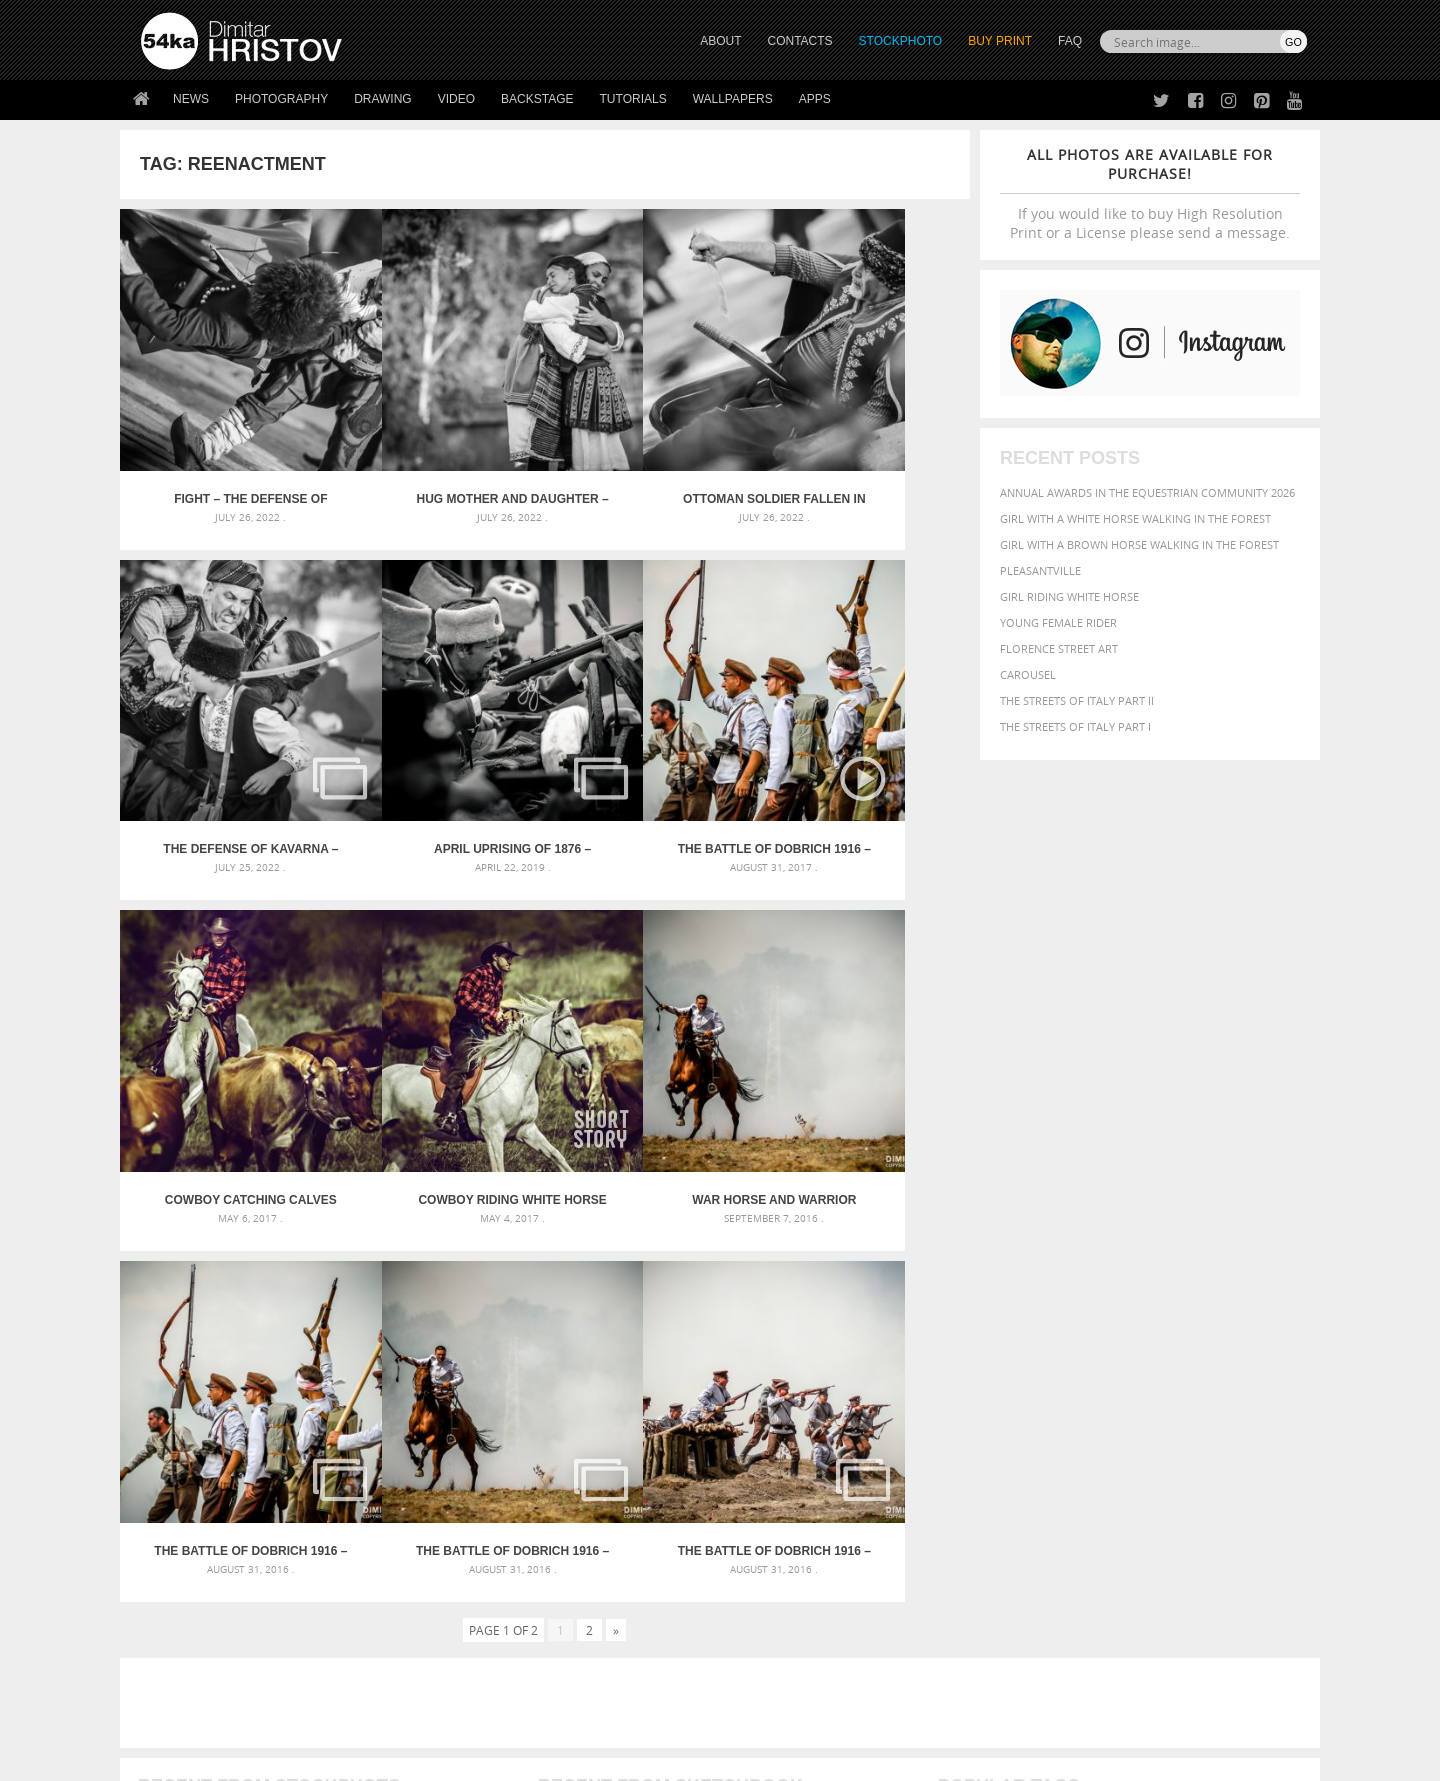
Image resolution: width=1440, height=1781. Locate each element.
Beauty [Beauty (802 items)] (967, 1342)
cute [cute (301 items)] (1213, 1344)
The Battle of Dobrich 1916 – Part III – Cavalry (651, 1053)
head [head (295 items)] (951, 1382)
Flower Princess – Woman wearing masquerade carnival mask (320, 1417)
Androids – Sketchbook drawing (635, 1321)
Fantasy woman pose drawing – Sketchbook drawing (696, 1345)
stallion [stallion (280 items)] (1247, 1402)
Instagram (772, 1594)
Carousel (1028, 674)
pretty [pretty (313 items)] (1185, 1402)
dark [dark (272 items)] (1241, 1344)
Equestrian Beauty (349, 1712)
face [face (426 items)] (1124, 1362)
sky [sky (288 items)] (1214, 1402)
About (448, 1541)
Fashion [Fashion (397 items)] (1167, 1362)
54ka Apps (168, 1641)
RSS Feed (557, 1712)
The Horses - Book (193, 1616)
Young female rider (1058, 622)
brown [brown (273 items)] (1093, 1344)
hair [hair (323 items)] (1291, 1363)
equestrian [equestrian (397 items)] (1027, 1362)
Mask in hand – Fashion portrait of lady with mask (289, 1369)
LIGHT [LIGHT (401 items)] (1026, 1381)
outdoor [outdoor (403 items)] (1240, 1381)
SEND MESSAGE (1131, 1581)
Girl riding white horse (1069, 596)
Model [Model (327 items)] (1107, 1382)
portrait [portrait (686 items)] (1129, 1400)
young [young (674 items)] (1122, 1420)
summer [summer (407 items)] (964, 1421)
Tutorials (633, 99)
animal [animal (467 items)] (962, 1321)
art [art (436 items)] (1001, 1321)
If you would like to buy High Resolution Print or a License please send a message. (1150, 193)
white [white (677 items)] (1015, 1420)
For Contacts (470, 1641)
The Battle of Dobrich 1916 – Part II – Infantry (863, 1053)
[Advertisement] (724, 1205)
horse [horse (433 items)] (986, 1381)
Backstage (537, 99)
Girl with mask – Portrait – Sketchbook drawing (682, 1369)
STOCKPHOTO (901, 41)
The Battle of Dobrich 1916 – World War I (438, 751)
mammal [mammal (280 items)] (1066, 1382)
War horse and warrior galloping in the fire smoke (226, 1053)
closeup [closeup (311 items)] (1134, 1344)
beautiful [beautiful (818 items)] (1222, 1320)
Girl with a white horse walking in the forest (1135, 518)
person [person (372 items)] (1070, 1401)
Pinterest (769, 1620)
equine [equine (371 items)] (1087, 1362)
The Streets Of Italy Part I (1075, 726)
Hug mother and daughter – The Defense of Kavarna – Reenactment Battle (439, 450)
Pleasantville (1040, 570)
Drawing (383, 99)
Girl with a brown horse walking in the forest (1139, 544)
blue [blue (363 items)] (1059, 1343)
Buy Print (1000, 41)
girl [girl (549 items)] (1262, 1362)
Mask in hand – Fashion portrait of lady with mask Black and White (320, 1345)
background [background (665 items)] (1126, 1320)
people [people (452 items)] (1024, 1401)
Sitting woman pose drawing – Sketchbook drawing (693, 1417)
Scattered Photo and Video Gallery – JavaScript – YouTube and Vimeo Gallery (320, 1321)
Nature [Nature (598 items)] (1155, 1380)
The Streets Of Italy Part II (1077, 700)
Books (449, 1591)
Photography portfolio (213, 1591)
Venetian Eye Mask (468, 1712)
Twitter (765, 1542)
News (191, 99)
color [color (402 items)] (1178, 1343)
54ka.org (306, 1758)
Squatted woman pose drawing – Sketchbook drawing (701, 1393)
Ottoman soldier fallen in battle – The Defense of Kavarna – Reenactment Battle (651, 450)
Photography (281, 99)
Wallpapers (733, 99)
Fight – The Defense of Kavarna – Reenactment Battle (226, 450)
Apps (815, 99)
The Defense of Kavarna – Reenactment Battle (864, 450)
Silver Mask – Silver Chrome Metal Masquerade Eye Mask (305, 1393)
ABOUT (720, 41)
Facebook (770, 1568)
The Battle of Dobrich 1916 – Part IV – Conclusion (438, 1053)
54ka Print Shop (186, 1541)
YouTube (766, 1646)
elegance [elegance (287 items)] (963, 1363)
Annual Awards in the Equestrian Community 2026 (1147, 492)
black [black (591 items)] (1021, 1342)
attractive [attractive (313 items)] (1043, 1322)
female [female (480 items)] (1220, 1362)
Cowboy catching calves (651, 751)
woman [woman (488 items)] (1067, 1421)
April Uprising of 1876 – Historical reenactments (226, 751)
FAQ (1070, 41)
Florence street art (1059, 648)
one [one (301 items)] (1197, 1382)
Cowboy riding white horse (864, 751)
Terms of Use (417, 1758)
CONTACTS (800, 41)
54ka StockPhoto (191, 1566)
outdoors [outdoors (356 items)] (969, 1402)
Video (456, 99)
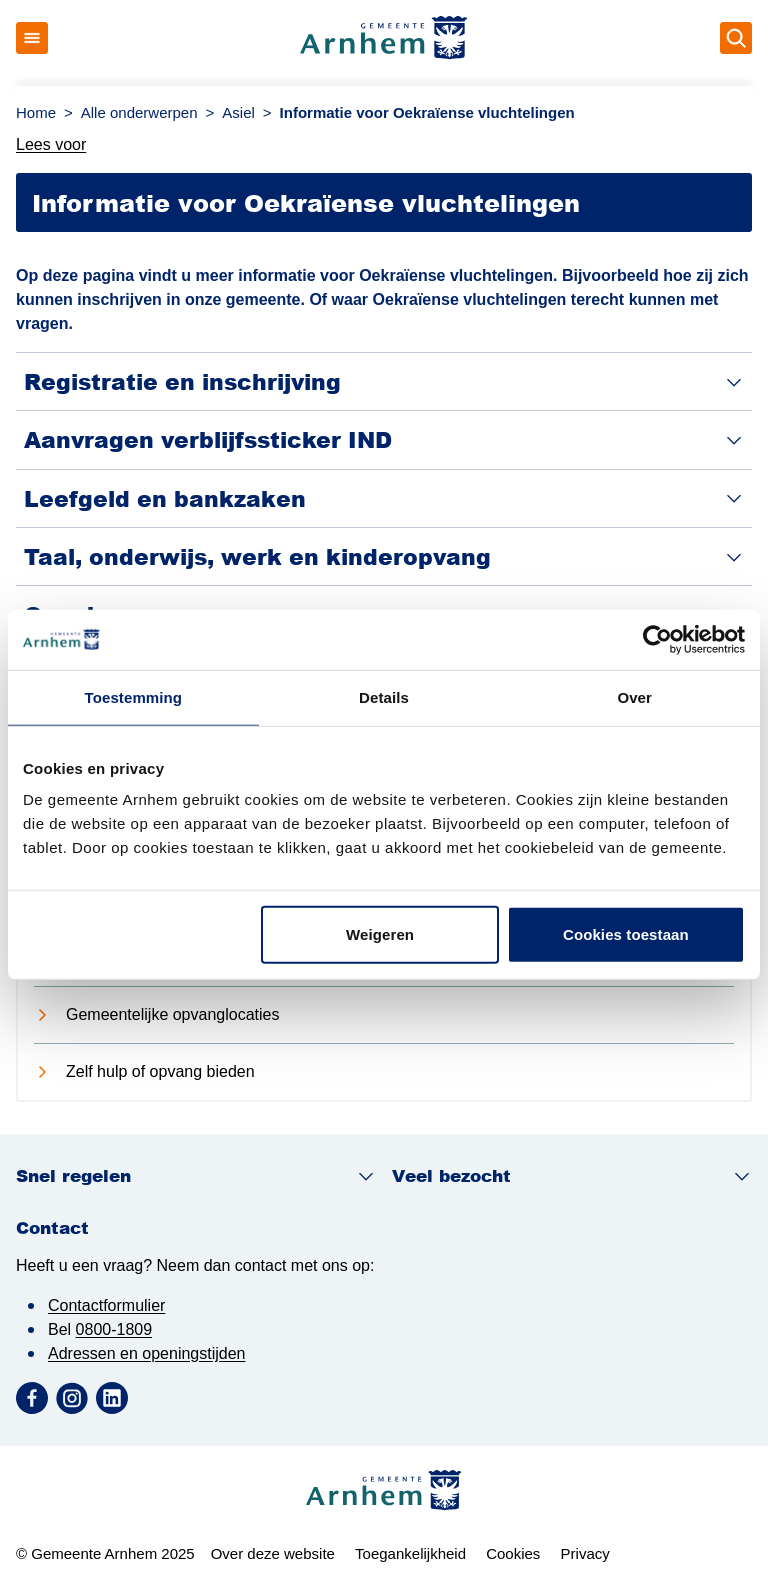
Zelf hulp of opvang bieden (160, 1071)
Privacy (585, 1553)
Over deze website (273, 1553)
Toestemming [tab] (134, 696)
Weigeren (380, 934)
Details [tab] (384, 696)
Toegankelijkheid (410, 1553)
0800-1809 (114, 1329)
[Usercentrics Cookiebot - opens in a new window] (657, 639)
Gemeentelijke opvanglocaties (172, 1014)
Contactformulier (106, 1305)
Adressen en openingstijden (146, 1353)
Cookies (513, 1553)
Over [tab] (634, 696)
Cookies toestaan (626, 934)
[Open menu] (32, 38)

(AIM) How many lines in the entries above contain the string "with"? Case matters. Give only the number.

(REPLY TO THE EXERCISE) 5